People spoken with told us in the main they were happy with the quality of the food provided. We found people’s mealtime experience differed greatly. The interaction between the care staff and people living at Queens Care Centre was variable with some people not being supported adequately to maintain a healthy diet.
People were not supported to have maximum choice and control of their lives and staff did not support them in the least restrictive way possible; the policies and systems in the service did not support this practice. This was because some people’s freedom of movement was being unlawfully restricted.
People who used the service and their relatives gave us some positive feedback about the ‘regular’ staff and said they were kind and caring. People were not as complementary about many of the agency staff who were working in the home due to so many permanent staff leaving their role.
Staff were observed to undertake care tasks without engaging with people, and did not uphold people’s privacy or dignity. Staff did not communicate with people effectively, which had a negative impact on people who used the service.

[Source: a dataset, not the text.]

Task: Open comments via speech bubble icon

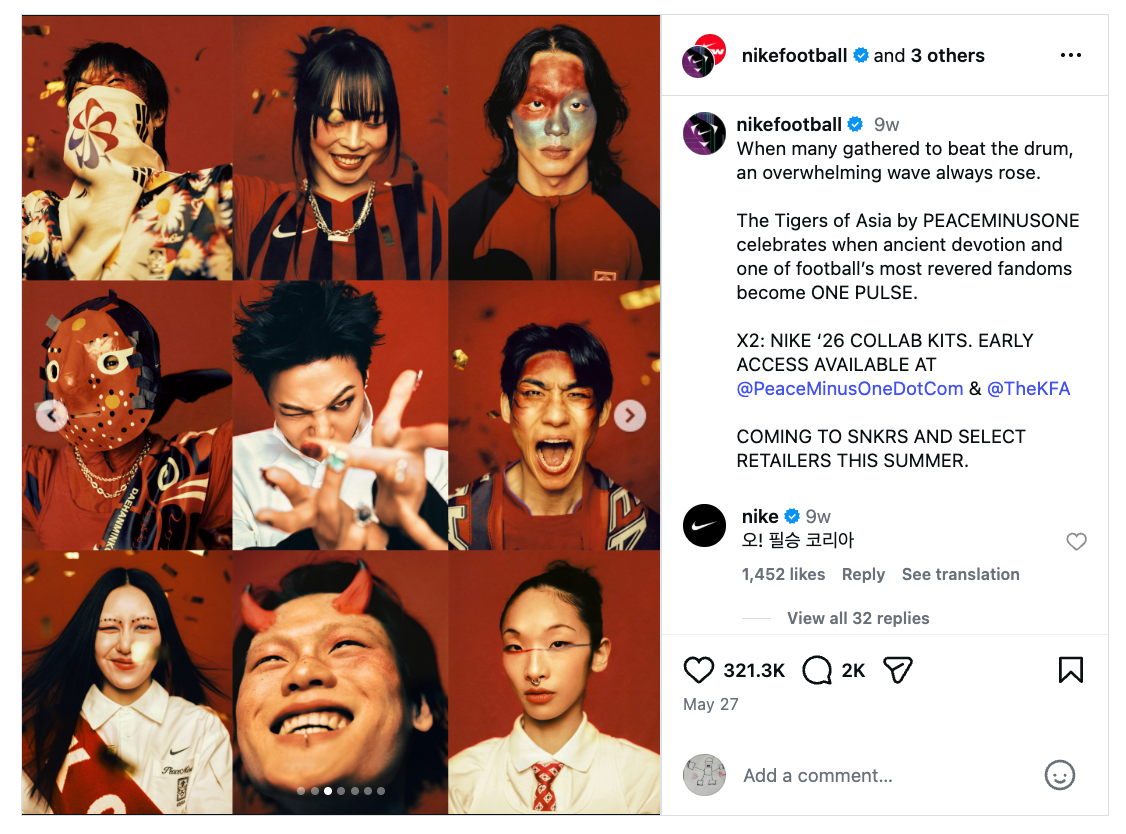Action: 816,669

Care was not always tailored to meet people’s changing needs. The reviews of care and support were not effective as they didn’t affect the required changes. We identified there were occasions where the staff had failed to act in accordance with the direction of external healthcare professionals. This meant appropriate care was not provided in a person centred way in order to meet people’s needs and have regard for their well-being.
Arrangements at the home for monitoring the care provided, and ensuring it was of high quality, were inadequate. The registered provider and manager could not evidence that any formal auditing of care delivery had been completed since November 2017. As a result, care records and care delivery was inadequate. The registered provider had failed to identify shortfalls across the whole scope of the service delivered.

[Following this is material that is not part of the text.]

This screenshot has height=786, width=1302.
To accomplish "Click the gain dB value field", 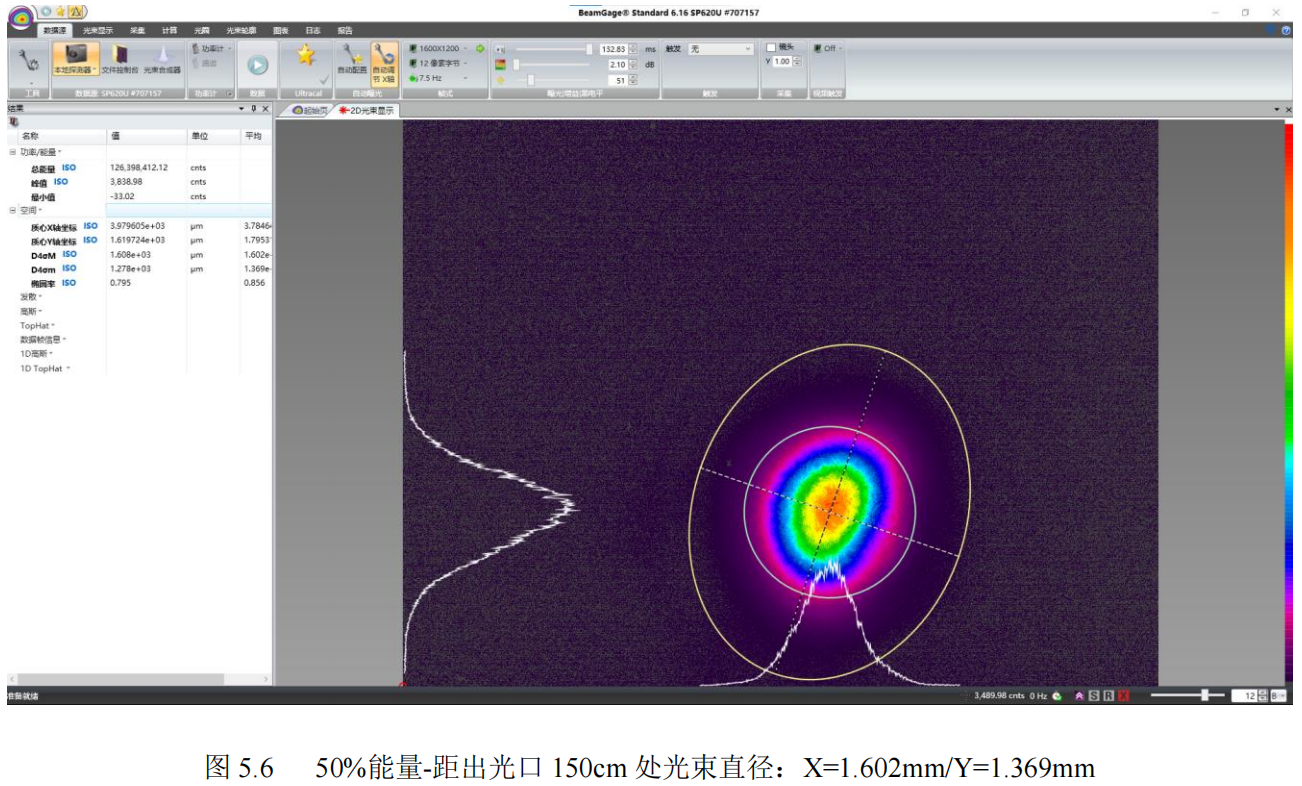I will [x=617, y=64].
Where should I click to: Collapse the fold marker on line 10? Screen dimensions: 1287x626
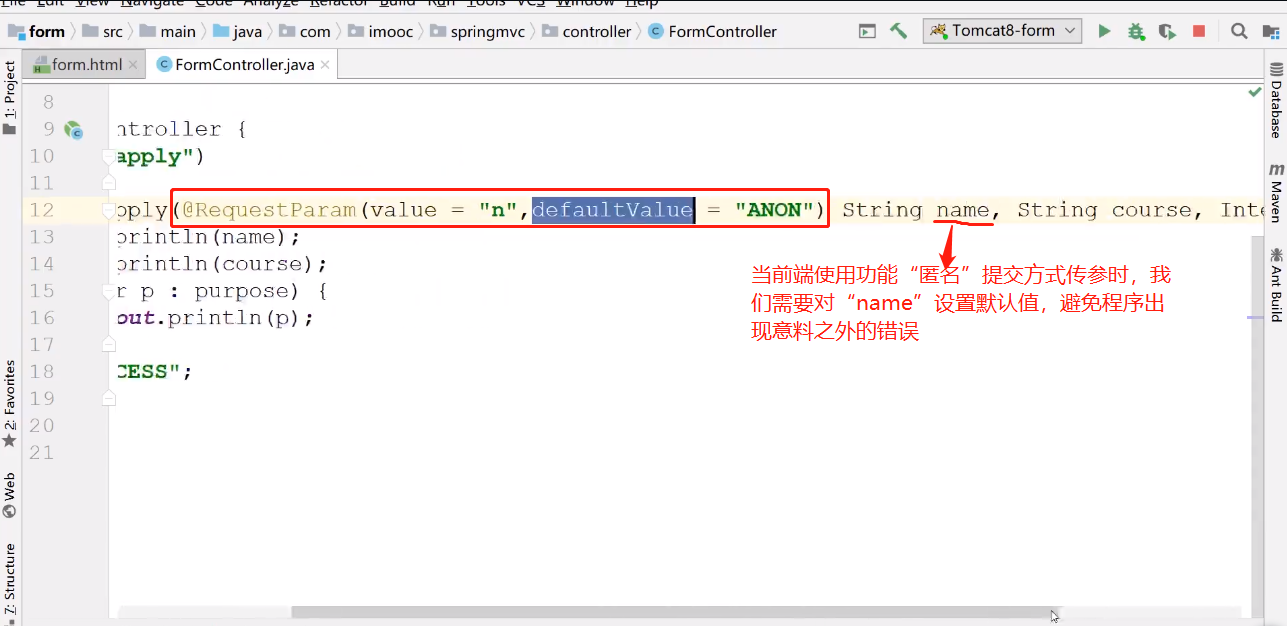coord(110,157)
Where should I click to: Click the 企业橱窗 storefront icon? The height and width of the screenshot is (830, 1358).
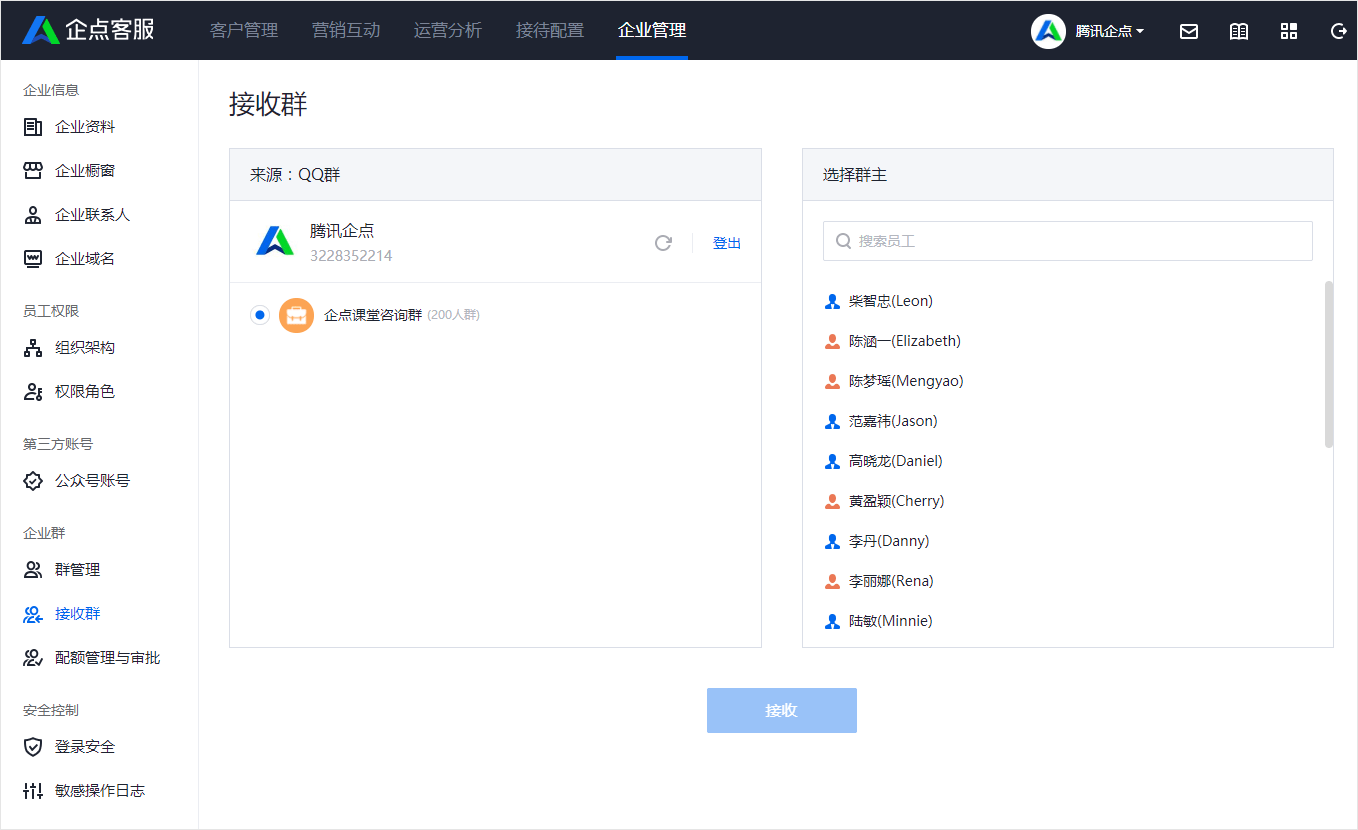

We found six breaches of the Health and Social Care Act 2008 (Regulated Activities) Regulations 2014. You can see what action we told the provider to take at the end of this report.
Full information about CQC's regulatory response to the more serious concerns found during inspections are added to reports after any representations and appeals have been concluded.
The overall rating for this service is ‘Inadequate’ and the service is therefore in ‘Special measures.’
Services in special measures will be kept under review and, if we have not taken immediate action to propose to cancel the provider’s registration of the service, will be inspected again within six months.
The expectation is that providers found to have been providing inadequate care should have made significant improvements within this timeframe.
If not enough improvement is made within this timeframe so that there is still a rating of inadequate for any key question or overall, we will take action in line with our enforcement procedures to begin the process of preventing the provider from operating this service. This will lead to cancelling their registration or to varying the terms of their registration within six months if they do not improve. This service will continue to be kept under review and, if needed, could be escalated to urgent enforcement action. Where necessary, another inspection will be conducted within a further six months, and if there is not enough improvement so there is still a rating of inadequate for any key question or overall, we will take action to prevent the provider from operating this service. This will lead to cancelling their registration or to varying the terms of their registration.
For adult social care services the maximum time for being in special measures will usually be no more than 12 months. If the service has demonstrated improvements when we inspect it and it is no longer rated as inadequate for any of the five key questions it will no longer be in special measures.